Jesus replied: “‘Love the Lord your God with all your heart and with all your soul and with all your mind. This is the first and greatest commandment. And the second is like it: ‘Love your neighbor as yourself. All the Law and the Prophets hang on these two commandments.” Matthew 22: 36-40

There…a very short paragraph that contains all we need to know about Christian love. Understanding this paragraph, however, is not a simple task. Our human brains cannot fully comprehend the immensity of the sentences because we cannot fully understand what love really is. Many have tried to explain it. From the secular and scientific fields, to the Christian and other religious theologies, the topic of love has been explored from a human perspective ever since men and women began to use their brains. In my humble opinion, that is precisely why we can’t understand it. We don’t get it because love is divine in nature. The only way to know love is to know He who IS love, like 1John: 4-8 tells us: Whoever does not love does not know God, because God is love.

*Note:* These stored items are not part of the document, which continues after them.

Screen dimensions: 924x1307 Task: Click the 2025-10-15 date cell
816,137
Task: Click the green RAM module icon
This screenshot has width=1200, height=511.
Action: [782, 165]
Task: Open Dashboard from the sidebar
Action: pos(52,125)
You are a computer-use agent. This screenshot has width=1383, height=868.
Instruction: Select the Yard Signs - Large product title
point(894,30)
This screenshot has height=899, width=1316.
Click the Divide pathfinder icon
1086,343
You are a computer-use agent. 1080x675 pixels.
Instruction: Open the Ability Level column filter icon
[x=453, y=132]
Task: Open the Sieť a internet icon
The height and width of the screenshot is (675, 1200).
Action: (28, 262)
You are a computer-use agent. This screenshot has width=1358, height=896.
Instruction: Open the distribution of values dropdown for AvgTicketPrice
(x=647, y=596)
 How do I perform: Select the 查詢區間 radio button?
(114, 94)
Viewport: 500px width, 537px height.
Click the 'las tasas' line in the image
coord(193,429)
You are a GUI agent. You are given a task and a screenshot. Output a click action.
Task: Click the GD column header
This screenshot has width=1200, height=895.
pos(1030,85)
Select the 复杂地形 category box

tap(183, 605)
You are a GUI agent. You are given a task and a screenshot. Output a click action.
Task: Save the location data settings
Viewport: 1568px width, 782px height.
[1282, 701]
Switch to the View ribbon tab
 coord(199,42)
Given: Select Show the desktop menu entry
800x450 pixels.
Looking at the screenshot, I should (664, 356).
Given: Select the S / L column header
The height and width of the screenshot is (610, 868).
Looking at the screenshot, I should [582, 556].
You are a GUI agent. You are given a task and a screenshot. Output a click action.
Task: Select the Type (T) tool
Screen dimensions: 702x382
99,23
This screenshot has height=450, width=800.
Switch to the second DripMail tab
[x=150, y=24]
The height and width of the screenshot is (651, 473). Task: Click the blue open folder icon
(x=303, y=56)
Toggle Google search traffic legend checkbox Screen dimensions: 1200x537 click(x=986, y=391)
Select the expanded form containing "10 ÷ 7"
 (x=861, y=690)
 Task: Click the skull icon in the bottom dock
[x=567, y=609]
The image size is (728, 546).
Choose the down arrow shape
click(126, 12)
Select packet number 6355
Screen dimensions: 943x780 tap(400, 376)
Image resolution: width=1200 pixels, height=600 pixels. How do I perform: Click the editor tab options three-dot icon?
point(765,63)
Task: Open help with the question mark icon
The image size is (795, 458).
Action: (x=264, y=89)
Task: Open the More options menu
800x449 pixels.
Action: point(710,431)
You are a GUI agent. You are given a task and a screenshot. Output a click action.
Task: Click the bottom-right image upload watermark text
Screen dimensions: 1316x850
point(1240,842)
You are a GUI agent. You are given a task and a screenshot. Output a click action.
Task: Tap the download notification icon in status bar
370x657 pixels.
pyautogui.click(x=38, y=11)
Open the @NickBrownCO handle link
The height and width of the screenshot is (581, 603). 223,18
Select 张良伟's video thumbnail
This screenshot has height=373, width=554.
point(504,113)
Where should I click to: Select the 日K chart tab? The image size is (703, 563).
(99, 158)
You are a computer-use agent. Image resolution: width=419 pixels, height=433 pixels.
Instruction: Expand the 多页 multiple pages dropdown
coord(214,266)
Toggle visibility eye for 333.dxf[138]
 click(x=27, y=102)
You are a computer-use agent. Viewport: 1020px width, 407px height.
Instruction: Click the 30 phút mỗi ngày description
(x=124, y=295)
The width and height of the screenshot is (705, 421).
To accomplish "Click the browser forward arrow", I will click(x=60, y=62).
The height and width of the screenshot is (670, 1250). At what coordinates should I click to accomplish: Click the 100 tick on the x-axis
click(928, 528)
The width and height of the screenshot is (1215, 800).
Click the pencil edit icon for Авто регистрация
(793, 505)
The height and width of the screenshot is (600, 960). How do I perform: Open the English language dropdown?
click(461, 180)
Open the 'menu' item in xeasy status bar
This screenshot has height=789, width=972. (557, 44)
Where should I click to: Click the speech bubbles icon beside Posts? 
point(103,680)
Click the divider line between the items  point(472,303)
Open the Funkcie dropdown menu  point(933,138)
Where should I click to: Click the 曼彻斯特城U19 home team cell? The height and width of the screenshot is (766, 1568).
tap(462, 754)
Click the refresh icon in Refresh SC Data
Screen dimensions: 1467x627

God is love. Whoever lives in love lives in God, and God in him. 
1 John 4: 16b

Love, therefore, is intimately and irrevocably linked to God. That is why it is not until the Holy Spirit indwells in us that we can begin to know what love truly is. The “love” that we experience without the Holy One is a human creation that fizzles the moment it comes in touch with reality. When we realize the immensity of the statement “God is Love,” reading Bible passages about love like 1 Corinthians 13, for example, take on a whole new and different perspective:

If I speak in the tongues of men or of angels, but do not have love, I am only a resounding gong or a clanging cymbal. If I have the gift of prophecy and can fathom all mysteries and all knowledge, and if I have a faith that can move mountains, but do not have love, I am nothing. If I give all I possess to the poor and give over my body to hardship that I may boast, but do not have love, I gain nothing.

We can be the most “loving” and generous person who ever existed, but what happens if we do not have Love? What happens to all our great deeds if we do not have Love…if we do not have God? After all, the “greatest of these IS love” because God comes first, and He is our greatest commandment.